D.  None of the above

12.  Two investment projects which are mutually exclusive both require a $10,000,000 investment. Projected cash flows are:

Year  Project A      Project B

1  $3,500,000   $6,500,000

   2     3,500,000     3,000,000

   3     3,500,000     3,000,000

   4     3,500,000     1,000,000

If your discount rate is 12 percent, calculate payback and the net present value.

13.  You are considering two ways of financing a new hospital acquisition. You could arrange with a private investor group to buy the present facility for $50 million and lease it to you for $5.75 million per year over the next 15 years. You could then buy the facility for fair market value, which is assumed to be $80 million at the end of the 15th year.

Alternately, you could arrange for an 80 percent tax exempt bond with an effective interest rate of 8 percent. The bonds would be level debt service over 20 years. The remaining 20 percent could be provided from a taxable issue with a 10-year maturity. The effective interest rate would be 14 percent and the bonds would be level debt service.

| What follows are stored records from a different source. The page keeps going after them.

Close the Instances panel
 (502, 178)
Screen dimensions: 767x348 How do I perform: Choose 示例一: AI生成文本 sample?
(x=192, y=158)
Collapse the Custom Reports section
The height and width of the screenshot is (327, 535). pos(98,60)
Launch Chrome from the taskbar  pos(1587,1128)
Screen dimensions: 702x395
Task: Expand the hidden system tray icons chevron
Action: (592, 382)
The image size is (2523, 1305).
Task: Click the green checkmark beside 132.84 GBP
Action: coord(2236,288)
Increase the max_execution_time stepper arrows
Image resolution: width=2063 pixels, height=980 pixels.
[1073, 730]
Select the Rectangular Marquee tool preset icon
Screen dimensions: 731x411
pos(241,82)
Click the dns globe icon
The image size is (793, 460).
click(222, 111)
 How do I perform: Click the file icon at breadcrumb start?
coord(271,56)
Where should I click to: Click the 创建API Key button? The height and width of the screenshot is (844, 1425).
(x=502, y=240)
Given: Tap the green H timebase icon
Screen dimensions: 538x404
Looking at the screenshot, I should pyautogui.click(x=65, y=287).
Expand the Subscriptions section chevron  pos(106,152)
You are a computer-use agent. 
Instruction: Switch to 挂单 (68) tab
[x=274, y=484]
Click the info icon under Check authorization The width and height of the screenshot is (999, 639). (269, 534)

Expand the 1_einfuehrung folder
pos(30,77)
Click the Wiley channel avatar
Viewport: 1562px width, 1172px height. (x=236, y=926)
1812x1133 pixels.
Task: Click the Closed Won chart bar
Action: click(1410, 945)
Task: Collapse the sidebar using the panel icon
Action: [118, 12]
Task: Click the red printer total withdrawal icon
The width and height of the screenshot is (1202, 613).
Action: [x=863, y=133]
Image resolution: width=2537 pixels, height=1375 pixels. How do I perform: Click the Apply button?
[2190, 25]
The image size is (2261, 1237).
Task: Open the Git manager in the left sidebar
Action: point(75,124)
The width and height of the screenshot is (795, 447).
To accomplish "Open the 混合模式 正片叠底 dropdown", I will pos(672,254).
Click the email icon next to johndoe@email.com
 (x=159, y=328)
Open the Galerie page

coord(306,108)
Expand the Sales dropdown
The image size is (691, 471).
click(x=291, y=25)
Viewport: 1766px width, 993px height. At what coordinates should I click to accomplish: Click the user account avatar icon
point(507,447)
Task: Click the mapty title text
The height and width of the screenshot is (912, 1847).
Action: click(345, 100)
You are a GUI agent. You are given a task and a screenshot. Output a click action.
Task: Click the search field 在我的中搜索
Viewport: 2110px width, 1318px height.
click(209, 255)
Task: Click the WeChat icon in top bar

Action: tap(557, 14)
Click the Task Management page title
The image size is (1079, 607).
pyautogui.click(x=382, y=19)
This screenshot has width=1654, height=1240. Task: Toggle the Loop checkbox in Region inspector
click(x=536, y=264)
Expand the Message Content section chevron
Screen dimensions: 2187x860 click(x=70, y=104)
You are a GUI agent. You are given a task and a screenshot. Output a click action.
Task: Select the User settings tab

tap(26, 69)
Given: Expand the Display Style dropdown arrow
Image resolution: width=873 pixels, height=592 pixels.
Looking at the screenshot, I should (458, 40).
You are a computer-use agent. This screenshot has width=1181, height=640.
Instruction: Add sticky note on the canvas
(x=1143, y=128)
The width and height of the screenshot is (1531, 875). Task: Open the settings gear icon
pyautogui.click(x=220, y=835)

Which of the two financing plans is the least expensive (i.e., has the lowest net present value if your cost of capital is 12 percent)?  Ignore reimbursement and tax considerations

14. St. Luke's Convalescent Center has $200,000 in surplus funds that it wishes to invest in marketable securities. If transaction costs to buy and sell the securities are $2,200 and the securities will be held for three months, what required annual yield must be earned before the investment makes economic sense?

15. An important source of temporary cash is trade credit, which does not actually bring in cash, but instead slows its outflow. Vendors often provide discounts for early payment. What is the formula to determine the effective interest rate if the discount is not utilized?

16. Your hospital has billed charges of $5,000,000 in February. If your collection experience indicates that 30 percent is paid in the month billed, 40 percent in the second month, 15 percent in the third month, and 10 percent in the fourth month, determine the following values:

a) Collections of February revenue in February, March, April and May.

b) Net accounts receivable at the end of March for February billings.

17. You are reviewing your targets for short-term cash reserves next year. You wish to carry at least twenty five days cash on hand. If annual budgeted cash expenses are $62,000,000, what amount of short-term cash reserves should be targeted?